• **What is expected**:
Rewrite the records as a numbered list, from the line containing "1024x768 pixels. At" through the line containing "(x=657, y=65)", both included. Leave out any blank lines.

[Records from a dataset]
——

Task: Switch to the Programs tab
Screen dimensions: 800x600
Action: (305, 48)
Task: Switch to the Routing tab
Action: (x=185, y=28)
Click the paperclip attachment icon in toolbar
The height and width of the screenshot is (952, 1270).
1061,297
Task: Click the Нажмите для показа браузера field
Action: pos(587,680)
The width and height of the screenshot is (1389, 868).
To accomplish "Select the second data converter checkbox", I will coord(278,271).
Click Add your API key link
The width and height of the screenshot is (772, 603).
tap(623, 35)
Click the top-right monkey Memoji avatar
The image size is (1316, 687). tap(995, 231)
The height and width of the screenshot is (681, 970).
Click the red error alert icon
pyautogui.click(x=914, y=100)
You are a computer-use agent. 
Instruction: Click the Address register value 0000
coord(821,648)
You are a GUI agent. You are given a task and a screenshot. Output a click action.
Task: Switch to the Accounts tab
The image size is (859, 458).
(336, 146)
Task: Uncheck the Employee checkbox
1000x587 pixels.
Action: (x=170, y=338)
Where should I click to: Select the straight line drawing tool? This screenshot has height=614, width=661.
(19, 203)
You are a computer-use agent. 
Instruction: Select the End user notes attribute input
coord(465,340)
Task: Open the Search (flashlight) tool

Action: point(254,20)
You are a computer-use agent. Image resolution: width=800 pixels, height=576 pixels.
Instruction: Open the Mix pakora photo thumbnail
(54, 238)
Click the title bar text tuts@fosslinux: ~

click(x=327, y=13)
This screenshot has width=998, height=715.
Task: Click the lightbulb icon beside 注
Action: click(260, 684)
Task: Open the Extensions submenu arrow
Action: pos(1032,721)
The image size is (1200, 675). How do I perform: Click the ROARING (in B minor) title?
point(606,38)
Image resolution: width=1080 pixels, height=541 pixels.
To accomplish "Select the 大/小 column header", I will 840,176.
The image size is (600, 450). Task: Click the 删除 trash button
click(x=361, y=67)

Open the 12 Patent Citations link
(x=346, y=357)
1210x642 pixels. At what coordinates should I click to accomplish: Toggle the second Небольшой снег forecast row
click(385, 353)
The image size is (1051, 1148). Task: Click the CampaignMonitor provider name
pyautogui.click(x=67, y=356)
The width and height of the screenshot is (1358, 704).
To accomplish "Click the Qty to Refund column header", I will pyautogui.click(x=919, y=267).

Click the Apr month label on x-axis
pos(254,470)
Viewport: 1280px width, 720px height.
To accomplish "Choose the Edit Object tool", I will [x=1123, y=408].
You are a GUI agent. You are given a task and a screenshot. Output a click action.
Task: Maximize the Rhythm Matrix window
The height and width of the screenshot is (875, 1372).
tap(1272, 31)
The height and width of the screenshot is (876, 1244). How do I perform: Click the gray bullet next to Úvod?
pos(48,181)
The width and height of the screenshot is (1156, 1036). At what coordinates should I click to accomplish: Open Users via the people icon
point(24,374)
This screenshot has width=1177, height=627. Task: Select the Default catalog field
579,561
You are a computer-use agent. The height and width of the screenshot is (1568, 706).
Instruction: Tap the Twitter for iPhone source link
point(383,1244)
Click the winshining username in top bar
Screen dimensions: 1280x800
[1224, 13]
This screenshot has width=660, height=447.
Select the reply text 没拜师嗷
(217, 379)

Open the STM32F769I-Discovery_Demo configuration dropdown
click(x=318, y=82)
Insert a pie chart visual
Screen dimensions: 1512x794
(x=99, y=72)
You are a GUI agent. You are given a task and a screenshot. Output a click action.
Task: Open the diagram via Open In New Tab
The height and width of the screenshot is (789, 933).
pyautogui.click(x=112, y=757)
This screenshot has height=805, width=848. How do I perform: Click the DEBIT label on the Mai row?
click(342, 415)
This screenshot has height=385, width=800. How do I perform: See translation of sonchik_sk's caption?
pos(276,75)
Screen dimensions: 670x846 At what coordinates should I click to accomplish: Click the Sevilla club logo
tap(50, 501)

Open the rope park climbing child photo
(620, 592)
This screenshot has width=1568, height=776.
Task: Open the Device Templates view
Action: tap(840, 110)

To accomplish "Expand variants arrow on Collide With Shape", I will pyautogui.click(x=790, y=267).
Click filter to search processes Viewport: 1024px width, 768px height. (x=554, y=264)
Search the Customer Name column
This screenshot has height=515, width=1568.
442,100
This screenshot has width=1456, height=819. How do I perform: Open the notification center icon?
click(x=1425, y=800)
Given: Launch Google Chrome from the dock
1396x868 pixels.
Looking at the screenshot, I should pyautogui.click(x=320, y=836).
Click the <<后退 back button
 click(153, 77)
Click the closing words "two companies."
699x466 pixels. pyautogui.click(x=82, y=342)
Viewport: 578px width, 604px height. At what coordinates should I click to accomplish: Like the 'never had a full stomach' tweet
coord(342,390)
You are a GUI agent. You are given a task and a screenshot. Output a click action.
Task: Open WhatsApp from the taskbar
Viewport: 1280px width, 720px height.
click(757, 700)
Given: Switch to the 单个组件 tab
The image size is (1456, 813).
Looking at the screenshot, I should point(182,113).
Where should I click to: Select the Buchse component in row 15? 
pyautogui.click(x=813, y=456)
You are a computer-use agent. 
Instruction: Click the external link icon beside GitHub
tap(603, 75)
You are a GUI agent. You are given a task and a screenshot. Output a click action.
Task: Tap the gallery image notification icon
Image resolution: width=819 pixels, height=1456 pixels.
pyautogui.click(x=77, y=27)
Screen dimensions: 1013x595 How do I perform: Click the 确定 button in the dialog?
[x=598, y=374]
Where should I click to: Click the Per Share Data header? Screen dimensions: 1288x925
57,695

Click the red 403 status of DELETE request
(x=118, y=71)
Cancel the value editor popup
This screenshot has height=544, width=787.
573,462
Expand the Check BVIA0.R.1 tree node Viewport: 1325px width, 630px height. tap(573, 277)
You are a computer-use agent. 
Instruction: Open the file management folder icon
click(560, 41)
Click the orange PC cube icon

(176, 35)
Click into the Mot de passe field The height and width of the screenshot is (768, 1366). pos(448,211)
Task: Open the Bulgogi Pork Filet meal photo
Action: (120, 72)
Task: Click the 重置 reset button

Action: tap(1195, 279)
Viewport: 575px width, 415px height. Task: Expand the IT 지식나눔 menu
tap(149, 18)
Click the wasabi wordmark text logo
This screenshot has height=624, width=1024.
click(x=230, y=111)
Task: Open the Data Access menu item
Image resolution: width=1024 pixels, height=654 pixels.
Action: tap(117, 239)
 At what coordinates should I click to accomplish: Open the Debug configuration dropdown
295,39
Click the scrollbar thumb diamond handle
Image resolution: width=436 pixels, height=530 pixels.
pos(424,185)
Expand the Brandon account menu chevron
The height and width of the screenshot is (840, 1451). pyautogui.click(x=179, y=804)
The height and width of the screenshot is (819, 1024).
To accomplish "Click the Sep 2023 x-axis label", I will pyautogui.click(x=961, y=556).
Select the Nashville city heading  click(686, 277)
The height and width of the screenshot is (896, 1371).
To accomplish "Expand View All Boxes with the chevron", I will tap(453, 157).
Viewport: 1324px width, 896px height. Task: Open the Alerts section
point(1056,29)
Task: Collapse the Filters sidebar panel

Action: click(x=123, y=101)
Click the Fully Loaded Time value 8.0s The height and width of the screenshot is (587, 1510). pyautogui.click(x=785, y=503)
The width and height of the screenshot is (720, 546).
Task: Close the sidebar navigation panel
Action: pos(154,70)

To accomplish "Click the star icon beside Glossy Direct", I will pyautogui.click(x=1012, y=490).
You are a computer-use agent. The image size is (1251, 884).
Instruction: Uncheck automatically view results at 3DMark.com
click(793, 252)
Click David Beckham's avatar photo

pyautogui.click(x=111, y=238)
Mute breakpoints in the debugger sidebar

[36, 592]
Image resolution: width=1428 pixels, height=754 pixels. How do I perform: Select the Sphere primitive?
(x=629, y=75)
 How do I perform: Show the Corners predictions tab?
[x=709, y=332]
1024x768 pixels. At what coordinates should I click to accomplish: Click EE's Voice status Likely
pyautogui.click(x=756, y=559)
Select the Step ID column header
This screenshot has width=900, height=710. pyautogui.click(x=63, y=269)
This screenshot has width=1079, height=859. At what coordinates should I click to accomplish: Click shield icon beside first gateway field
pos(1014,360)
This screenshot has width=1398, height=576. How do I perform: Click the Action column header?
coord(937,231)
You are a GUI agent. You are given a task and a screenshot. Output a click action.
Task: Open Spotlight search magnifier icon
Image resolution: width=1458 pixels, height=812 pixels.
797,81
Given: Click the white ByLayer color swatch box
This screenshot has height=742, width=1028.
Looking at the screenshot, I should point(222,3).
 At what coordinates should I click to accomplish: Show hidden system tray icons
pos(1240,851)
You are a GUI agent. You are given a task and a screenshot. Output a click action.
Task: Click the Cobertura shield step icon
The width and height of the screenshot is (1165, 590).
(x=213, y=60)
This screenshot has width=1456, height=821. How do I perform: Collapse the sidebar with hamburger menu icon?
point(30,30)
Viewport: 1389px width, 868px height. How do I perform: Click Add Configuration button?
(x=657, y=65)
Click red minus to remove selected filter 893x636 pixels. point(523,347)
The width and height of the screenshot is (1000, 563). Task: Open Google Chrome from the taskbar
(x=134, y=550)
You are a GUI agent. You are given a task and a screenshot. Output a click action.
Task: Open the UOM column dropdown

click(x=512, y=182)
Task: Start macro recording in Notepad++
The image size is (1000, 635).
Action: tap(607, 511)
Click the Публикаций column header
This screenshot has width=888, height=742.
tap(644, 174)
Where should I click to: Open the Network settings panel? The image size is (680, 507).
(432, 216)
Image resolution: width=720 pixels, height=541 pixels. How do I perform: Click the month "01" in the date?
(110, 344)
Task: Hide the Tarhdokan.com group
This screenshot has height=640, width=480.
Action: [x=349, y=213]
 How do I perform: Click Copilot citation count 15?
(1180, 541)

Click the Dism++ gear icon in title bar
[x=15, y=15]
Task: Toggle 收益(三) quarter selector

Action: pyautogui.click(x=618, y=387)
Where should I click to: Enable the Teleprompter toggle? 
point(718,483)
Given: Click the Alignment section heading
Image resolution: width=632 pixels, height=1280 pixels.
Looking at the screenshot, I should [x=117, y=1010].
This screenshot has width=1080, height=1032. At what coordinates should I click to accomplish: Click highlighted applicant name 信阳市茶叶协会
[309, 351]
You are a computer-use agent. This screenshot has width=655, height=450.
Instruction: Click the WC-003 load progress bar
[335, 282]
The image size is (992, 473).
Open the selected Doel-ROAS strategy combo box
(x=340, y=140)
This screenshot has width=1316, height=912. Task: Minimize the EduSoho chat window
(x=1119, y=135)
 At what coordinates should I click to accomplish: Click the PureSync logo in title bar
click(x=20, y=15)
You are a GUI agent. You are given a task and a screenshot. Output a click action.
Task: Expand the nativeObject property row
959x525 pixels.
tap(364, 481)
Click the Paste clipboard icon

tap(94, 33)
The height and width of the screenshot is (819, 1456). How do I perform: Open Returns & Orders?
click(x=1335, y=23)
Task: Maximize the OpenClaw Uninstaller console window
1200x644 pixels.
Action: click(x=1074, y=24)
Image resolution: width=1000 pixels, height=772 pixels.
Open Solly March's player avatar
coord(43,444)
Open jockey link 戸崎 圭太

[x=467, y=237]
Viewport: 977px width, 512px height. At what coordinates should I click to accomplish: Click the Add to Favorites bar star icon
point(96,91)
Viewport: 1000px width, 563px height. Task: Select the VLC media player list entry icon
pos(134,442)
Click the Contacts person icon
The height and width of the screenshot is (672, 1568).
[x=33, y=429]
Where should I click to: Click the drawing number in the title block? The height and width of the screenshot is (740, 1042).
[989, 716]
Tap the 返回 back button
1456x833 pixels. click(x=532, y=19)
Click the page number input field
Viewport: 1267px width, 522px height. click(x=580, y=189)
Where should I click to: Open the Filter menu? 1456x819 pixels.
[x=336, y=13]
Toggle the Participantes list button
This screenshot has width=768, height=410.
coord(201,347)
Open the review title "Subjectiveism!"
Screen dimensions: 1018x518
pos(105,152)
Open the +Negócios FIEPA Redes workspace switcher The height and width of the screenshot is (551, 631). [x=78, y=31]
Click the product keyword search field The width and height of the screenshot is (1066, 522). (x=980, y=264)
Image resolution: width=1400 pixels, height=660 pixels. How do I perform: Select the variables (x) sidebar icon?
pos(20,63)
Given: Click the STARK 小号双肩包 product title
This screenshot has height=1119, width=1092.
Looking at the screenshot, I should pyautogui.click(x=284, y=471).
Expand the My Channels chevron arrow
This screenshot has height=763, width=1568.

——

• **Written response**:
1. 1024x768 pixels. At what coordinates should I click to accomplish: Click EE's Voice status Likely
2. pyautogui.click(x=756, y=559)
3. Select the Step ID column header
4. This screenshot has width=900, height=710. pyautogui.click(x=63, y=269)
5. This screenshot has width=1079, height=859. At what coordinates should I click to accomplish: Click shield icon beside first gateway field
6. pos(1014,360)
7. This screenshot has width=1398, height=576. How do I perform: Click the Action column header?
8. coord(937,231)
9. You are a GUI agent. You are given a task and a screenshot. Output a click action.
10. Task: Open Spotlight search magnifier icon
11. Image resolution: width=1458 pixels, height=812 pixels.
12. 797,81
13. Given: Click the white ByLayer color swatch box
14. This screenshot has height=742, width=1028.
15. Looking at the screenshot, I should point(222,3).
16.  At what coordinates should I click to accomplish: Show hidden system tray icons
17. pos(1240,851)
18. You are a GUI agent. You are given a task and a screenshot. Output a click action.
19. Task: Click the Cobertura shield step icon
20. The width and height of the screenshot is (1165, 590).
21. (x=213, y=60)
22. This screenshot has width=1456, height=821. How do I perform: Collapse the sidebar with hamburger menu icon?
23. point(30,30)
24. Viewport: 1389px width, 868px height. How do I perform: Click Add Configuration button?
25. (x=657, y=65)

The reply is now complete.